A bread knife is useful for all sorts of pastry, and the serrations will even go through partly frozen food. You don't necessarily need one right away, but it will help protect the edge on your chef's.

A chef's knife is NOT a slicer. A slicer is far more useful for trimming and portioning.

For a lot of reasons Shun are not very good for the money, and doubly so regarding their chef's. They do feel good in the store, but the universe is filled with better knives.

How are you going to sharpen?
What's your price range?
What's your skill level? _By that I mean do you pinch and claw? How long does it take you to cut a no. 1 pan of mirepoix? Can you cut Brunoise? Do you sharpen a knife well enough so that it will cut Brunoise through an entire shift without "mincing" or bruising the veg? Can you break a chicken in less than three minutes? All those things as opposed to "pretty good."_
Your post implies that you'll be learning with your new knife, rather than playing it like a Strad the day it arrives.
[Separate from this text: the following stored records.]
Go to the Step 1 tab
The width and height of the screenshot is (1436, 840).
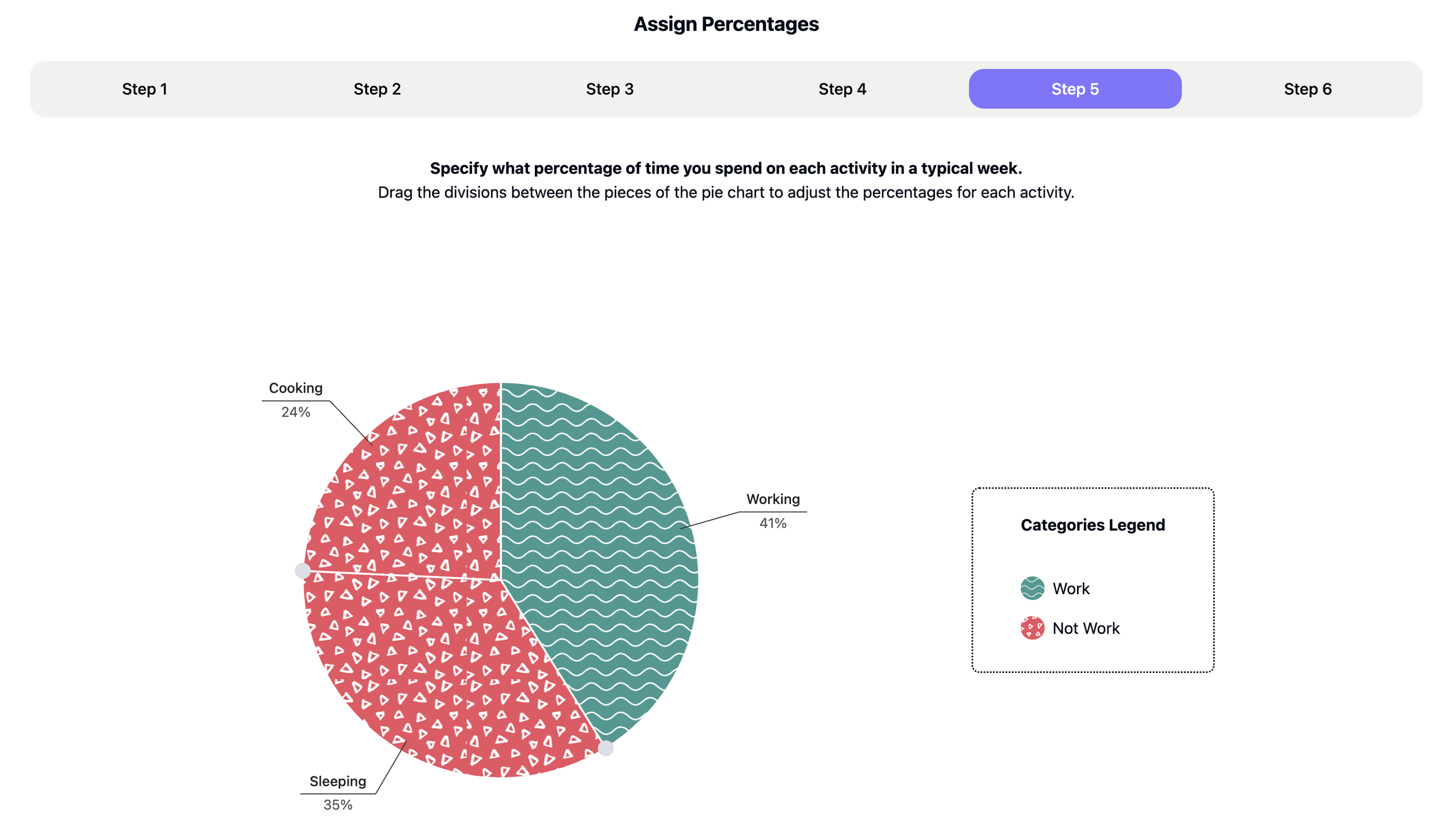(144, 89)
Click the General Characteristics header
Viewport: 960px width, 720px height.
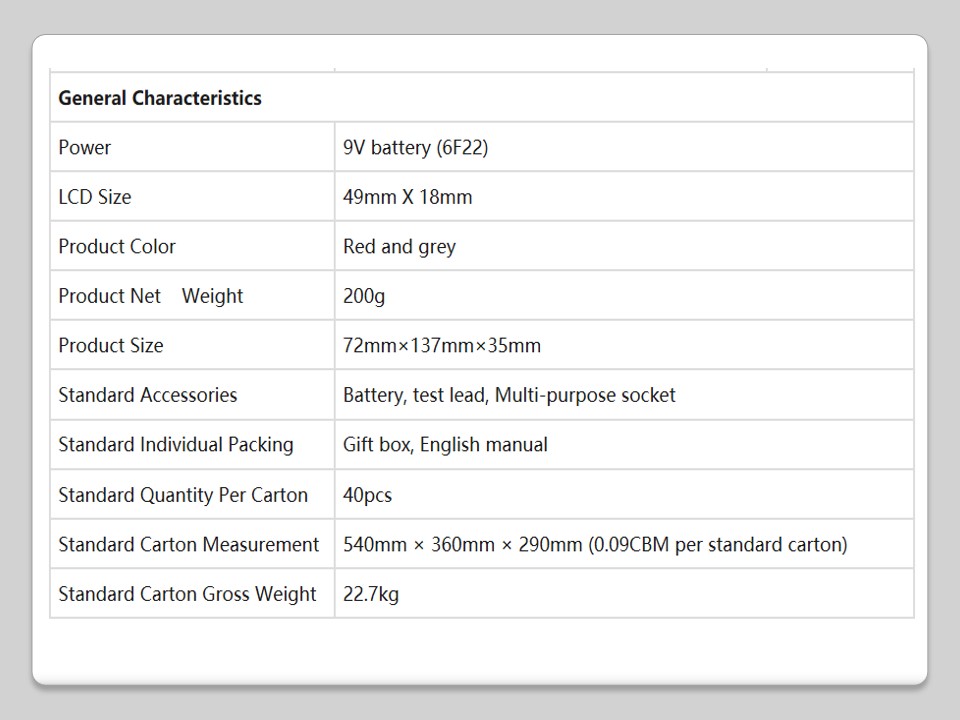(160, 98)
Deduction doesn't count for much, it's important to know.

BDL


----------



## citizensnips (Aug 12, 2010)

good to see you over here BDL

i would skip a santoku.  a lot of guys ive worked with call it a girls knife.  i agree but not being sexist.  sometimes the smaller blades are easier to utilize for smaller hands.  there are plenty of good ones out there but not preferred in any kitchen ive worked in.  if BDL says something you should listen.  i use a setup of j-knives consisting of gyoto (chefs), sujihiki (slicer) and petty (mini chef/paring).  those three knives should get you wherever you need to go. 

shun is not good for a lot of reasons like BDL said.  im sure he will go into it if you ask.  the better knives are all available at these websites and there is a lot of information about each of them across the internet.

chef knives to go (my favorite)

japanese chef knife

korin

hope that helps

CS


----------